I have been assured that there is a way to control who sees your Facebook page, and who posts there, and who doesn’t. But the point is, as an author with a product to sell, I’m supposed to keep the page open to all comers. Perhaps there’s a way to limit the comers to people who want to talk about books. But if there is, at this stage in my life, I’m too bored and busy to find out what it is.

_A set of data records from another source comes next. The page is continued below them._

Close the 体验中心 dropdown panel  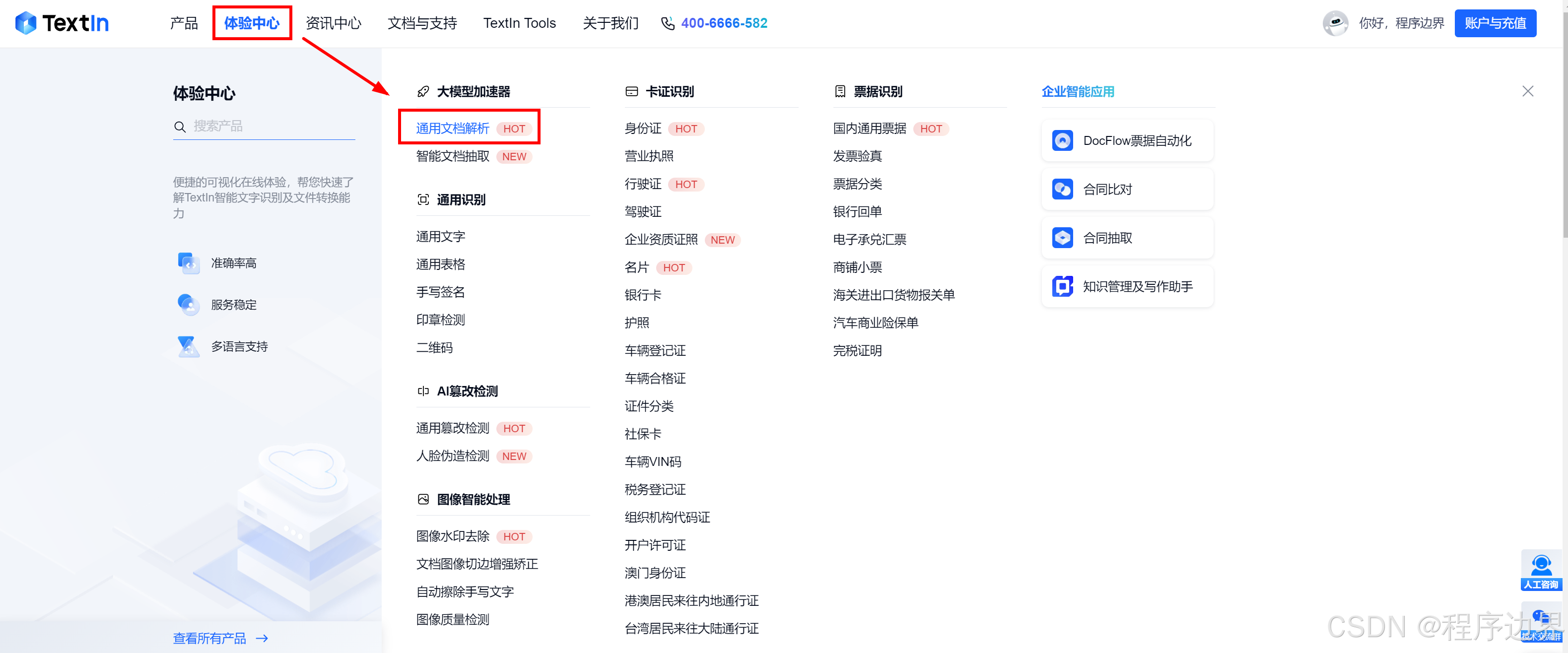1527,91
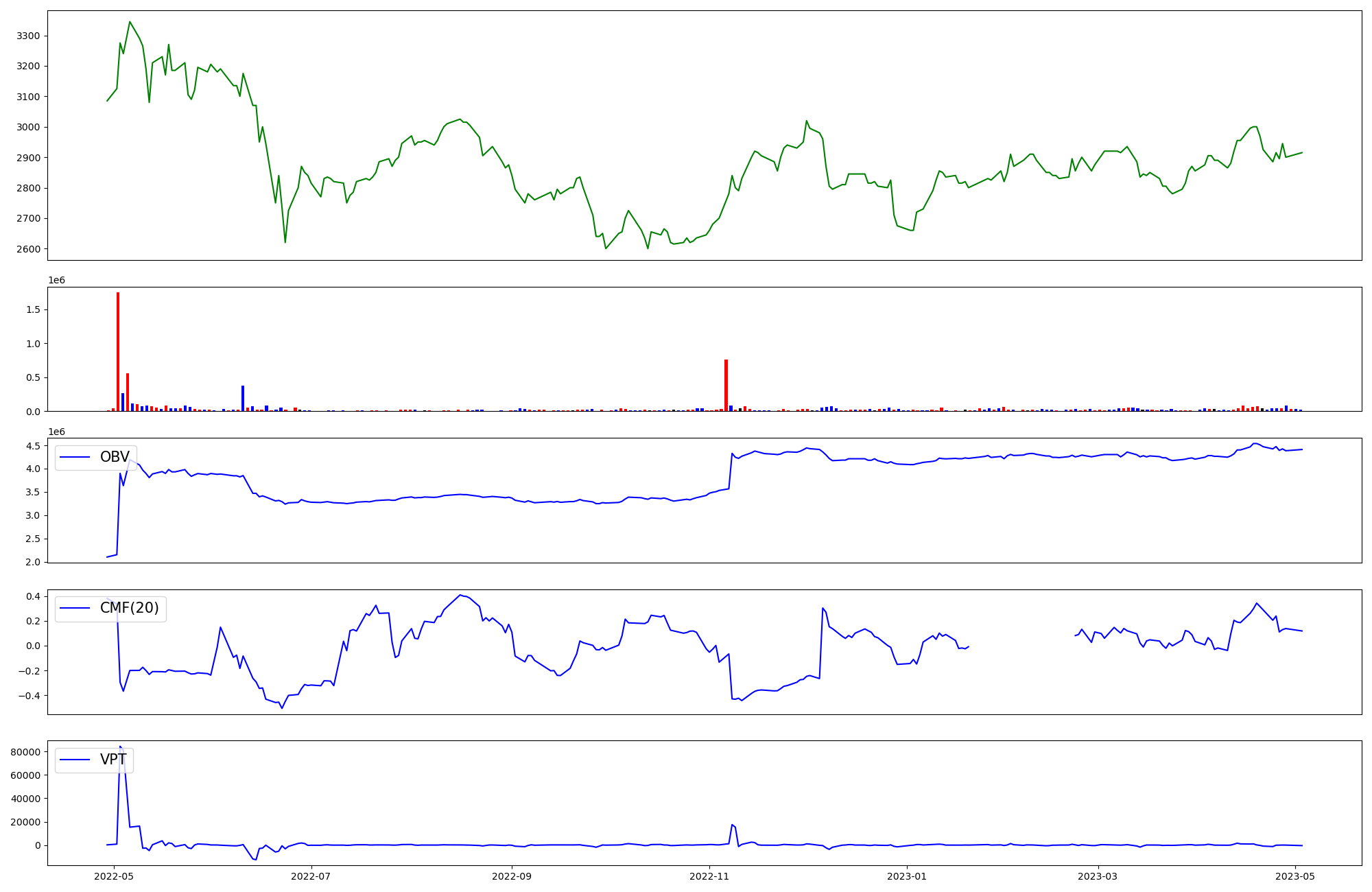Click the 2023-01 date tick label
The height and width of the screenshot is (892, 1372).
pos(907,876)
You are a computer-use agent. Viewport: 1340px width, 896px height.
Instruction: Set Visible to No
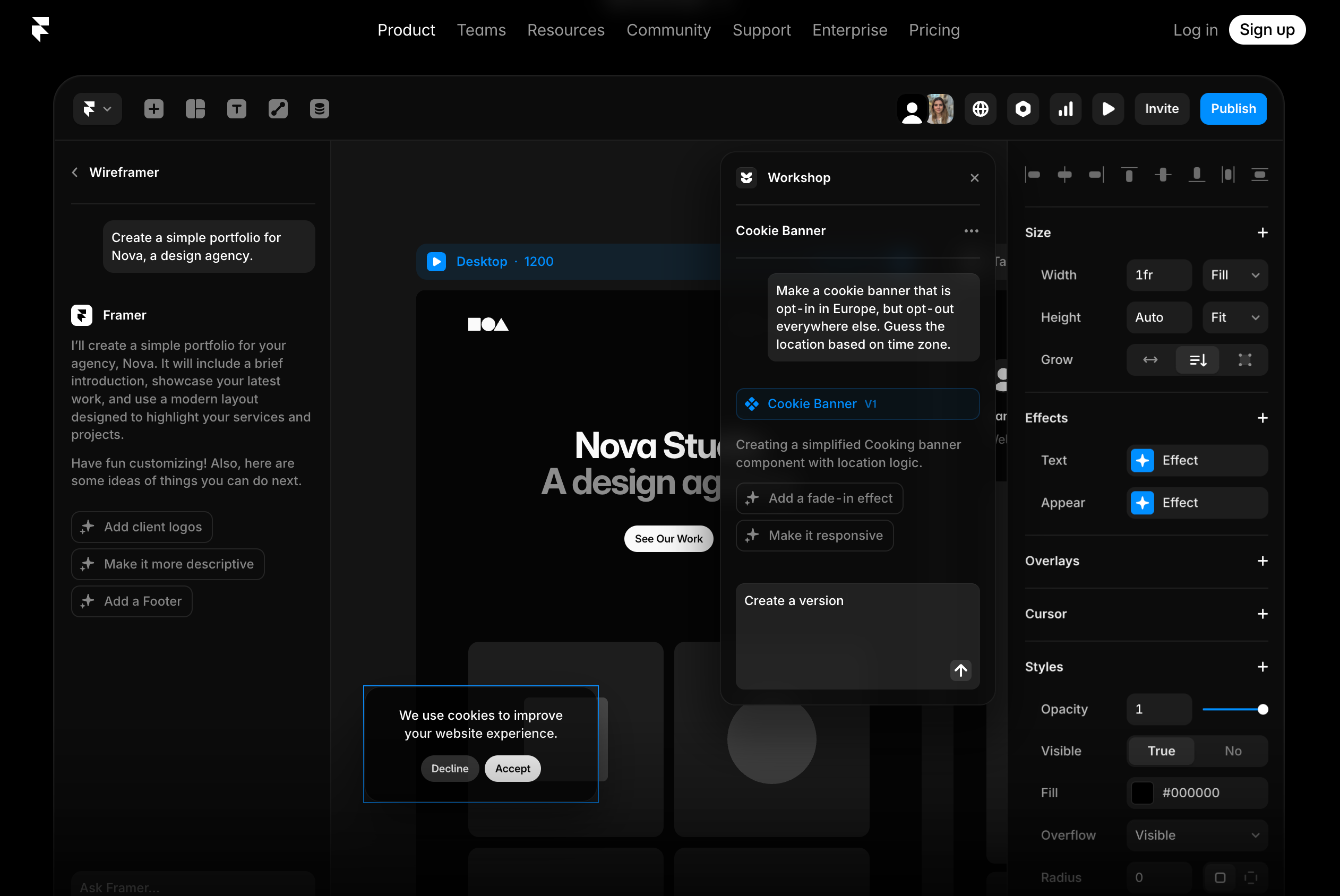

I have a Twitter account. I have posted exactly one message on it, which instructs people to visit my website (www.susankellywriter.com). As far as I know, I have no followers. I also have a LinkedIn account. When I started it, I got bombarded immediately by people advertising their self-published self-help books. There would be—and I am not kidding—at least 40 messages apiece from the same three or four people, none of whom, of course, were known to me. The same message. Over and over and over again. I resented the fact that they were using my account to advertise their products. That put me off looking at my LinkedIn account for at least a year or two.

As with Facebook, there’s probably a way to control LinkedIn and Twitter. But again, as with Facebook, I’m too bored by the whole prospect to do whatever work is involved to find it. And, mind you, this is coming from someone who has been asked by others to fix their computers when there was some sort of glitch, who’s test-driven academic software, and who has the kind of psychotic patience required to read through an 800-page trial transcript and take notes on it.

I used to blog on my website. But I got bored with that, too, because it seemed as if I was talking to myself, although I knew I wasn’t. And I am still very happy to respond to any questions or comments people post there. I ignore, of course, obvious raving lunatics; those who promise to tell me who the real Boston Strangler was if I meet them in a dark alley at midnight; and any person who asks me for a date that involves the deployment of squirt-can whipped cream and chainsaws.

Here’s the final irony about my Facebook site: People I actually know, personally, who’ve looked for it say they can’t find it.

So if you want to read me, follow me, like me–I’m here at Zach’s website, which seems to me more like a small magazine for a select readership, one to which I’m pleased to contribute.

And remember: No canned whipped cream, no chainsaws.